I was wondering if it is possible to have ADL select the function template defined in the namespace of the class of one of the arguments (or in some other well defined place) in a situation when other function templates are visible. I have a motivating example that follows, and although I know the way around for that particular case (I discuss it below), the question in general seems to make sense.

I thought kind of cool to avoid using friend declarations but rather delegate work to methods, and thus came up with

namespace n
  {
  struct a
    {
    auto swap(a& a2) -> void;
    };
  auto swap(a& a1, a& a2) -> void
    {
    a1.swap(a2);
    }
  }
auto main(void) -> int
  {
  n::a a1, a2;
  using std::swap;
  swap(a1,a2);    // use case 1
  n::swap(a1,a2); // use case 2
  }

So far, so good, both use cases work fine, but then, I added a second class with its own swap method and decided to save on boilerplate by turning the freestanding swap into a template:

namespace n
  {
  struct a
    {
    auto swap(a& a2) -> void;
    };
  struct b
    {
    auto swap(b& b2) -> void;
    };
  template<class T>
  auto swap(T& t1, T& t2) -> void
    {
    t1.swap(t2);
    }
  }
auto main(void) -> int
  {
  n::a a1, a2;
  using std::swap;
  swap(a1,a2);    // use case 1
  n::swap(a1,a2); // use case 2
  }

And here use case 1 breaks, the compiler complains about ambiguity with the std::swap template.
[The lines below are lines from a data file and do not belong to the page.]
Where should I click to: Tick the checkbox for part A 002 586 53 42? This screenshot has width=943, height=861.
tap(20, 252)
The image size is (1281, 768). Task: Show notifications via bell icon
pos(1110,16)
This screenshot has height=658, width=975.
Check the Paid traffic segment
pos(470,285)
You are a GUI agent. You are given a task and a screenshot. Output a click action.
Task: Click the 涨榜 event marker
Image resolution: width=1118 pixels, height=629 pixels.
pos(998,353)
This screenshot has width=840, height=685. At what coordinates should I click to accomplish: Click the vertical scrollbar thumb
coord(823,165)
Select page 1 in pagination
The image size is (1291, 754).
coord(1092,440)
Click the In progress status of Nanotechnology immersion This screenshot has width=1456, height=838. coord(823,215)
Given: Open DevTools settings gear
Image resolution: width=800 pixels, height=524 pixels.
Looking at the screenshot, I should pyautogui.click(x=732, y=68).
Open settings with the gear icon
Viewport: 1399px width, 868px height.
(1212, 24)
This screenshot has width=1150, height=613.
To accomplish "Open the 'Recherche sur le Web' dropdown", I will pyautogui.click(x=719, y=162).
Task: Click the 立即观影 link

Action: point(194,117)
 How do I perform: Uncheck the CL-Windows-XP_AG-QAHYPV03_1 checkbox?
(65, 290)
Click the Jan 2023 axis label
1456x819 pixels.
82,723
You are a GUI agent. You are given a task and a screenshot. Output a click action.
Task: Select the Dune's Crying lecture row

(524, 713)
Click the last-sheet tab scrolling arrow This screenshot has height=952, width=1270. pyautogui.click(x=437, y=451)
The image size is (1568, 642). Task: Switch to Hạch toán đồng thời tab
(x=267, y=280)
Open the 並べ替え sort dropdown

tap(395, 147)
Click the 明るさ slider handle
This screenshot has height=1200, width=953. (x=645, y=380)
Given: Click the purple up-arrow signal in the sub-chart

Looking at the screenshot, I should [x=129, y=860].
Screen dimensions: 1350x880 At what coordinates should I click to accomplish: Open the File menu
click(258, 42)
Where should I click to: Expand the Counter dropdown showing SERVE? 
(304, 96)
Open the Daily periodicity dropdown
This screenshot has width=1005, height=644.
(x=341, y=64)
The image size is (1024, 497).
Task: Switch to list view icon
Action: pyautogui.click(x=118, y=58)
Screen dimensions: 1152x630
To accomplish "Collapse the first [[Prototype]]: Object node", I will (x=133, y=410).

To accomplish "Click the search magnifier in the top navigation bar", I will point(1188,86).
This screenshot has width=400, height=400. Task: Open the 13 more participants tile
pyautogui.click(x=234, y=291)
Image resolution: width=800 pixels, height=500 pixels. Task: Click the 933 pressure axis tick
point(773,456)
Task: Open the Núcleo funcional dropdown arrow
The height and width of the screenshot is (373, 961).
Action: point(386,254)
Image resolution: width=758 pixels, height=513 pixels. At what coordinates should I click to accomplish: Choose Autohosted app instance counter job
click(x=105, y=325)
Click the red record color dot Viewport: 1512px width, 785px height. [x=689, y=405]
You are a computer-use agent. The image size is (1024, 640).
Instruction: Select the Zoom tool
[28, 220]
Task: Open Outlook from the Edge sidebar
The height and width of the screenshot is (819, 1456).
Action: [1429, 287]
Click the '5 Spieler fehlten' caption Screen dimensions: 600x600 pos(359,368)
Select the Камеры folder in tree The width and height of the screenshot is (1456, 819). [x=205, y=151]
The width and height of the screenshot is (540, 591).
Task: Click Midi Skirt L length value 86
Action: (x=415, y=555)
If one anticipates the problem, it is possible to define swap functions rahter than methods (they will usually be friend, since they replace methods):

namespace n
  {
  struct a
    {
    friend auto swap(a& a1, a& a2) -> void;
    };
  struct b
    {
    friend auto swap(b& b1, b& b2) -> void;
    };
  }

Now everything works, so in the case of swap it is just enough to remember to use friend functions rahter than methods, but how about the general case? Is there any hack, however dirty, that would let the compiler unambiguously select n::foo<a> (or some other foo<a> under our control) in a situation where other template<class T> foo are visible, either in the global namespace or because of some using clause, especially if the latter are not ours to modify?

A **hack** for `swap` is to make second `T&` not deductible (as something like `identity_t`), so template in namespace would be more specialized than the standard one... — Jarod42, Dec 27 '15 at 16:44
I like the idea, but it does not seem to work. For the suggested `template struct identity { typedef T type; }; template using identity_t = typename identity::type;` and swap modified to `template auto swap(Type& t1, identity_t& t2) -> void` it is the `std::swap` that gets selected. — Łukasz Wojakowski, Dec 27 '15 at 21:23
Could you clarify the core of your problem a bit more? I can see three problems being mentioned here. 1) just order the overloads based on namespace for the task's sake. 2) fix a particular problem with swap. 3) Turn friend functions into member functions as a principle (and find ways to accommodate this). E.g., is the avoidance of friend functions the only driving force in your example? — Andrzej, Jan 05 '16 at 10:01
It came up as a swap case, but given the long established way of `using std::swap` in outer code, the solution for swap is standalone (friend) functions, I can live with that, so not 2). But doing fallback onto a foreign namespace template can be useful in other cases, and then using `using` fails if what you have specialized in your namespace is itself an unrestricted template. I was looking for that, so I guess it's your 1). And maybe a solution could influence also the recommendation for swap. This is kind of poor man's namespace concepts in some ways. I don't get your 3), what do you mean? — Łukasz Wojakowski, Jan 05 '16 at 20:25

score 1 · Answer 1 · edited May 23 '17 at 11:44

1

The culprit here is not just that you write using std::swap, but fundamentally that you have provided your own unrestricted function template swap that will give an overload resolution error with std::swap whenever namespace std is being considered during name lookup (either by an explicit using directive, or by ADL).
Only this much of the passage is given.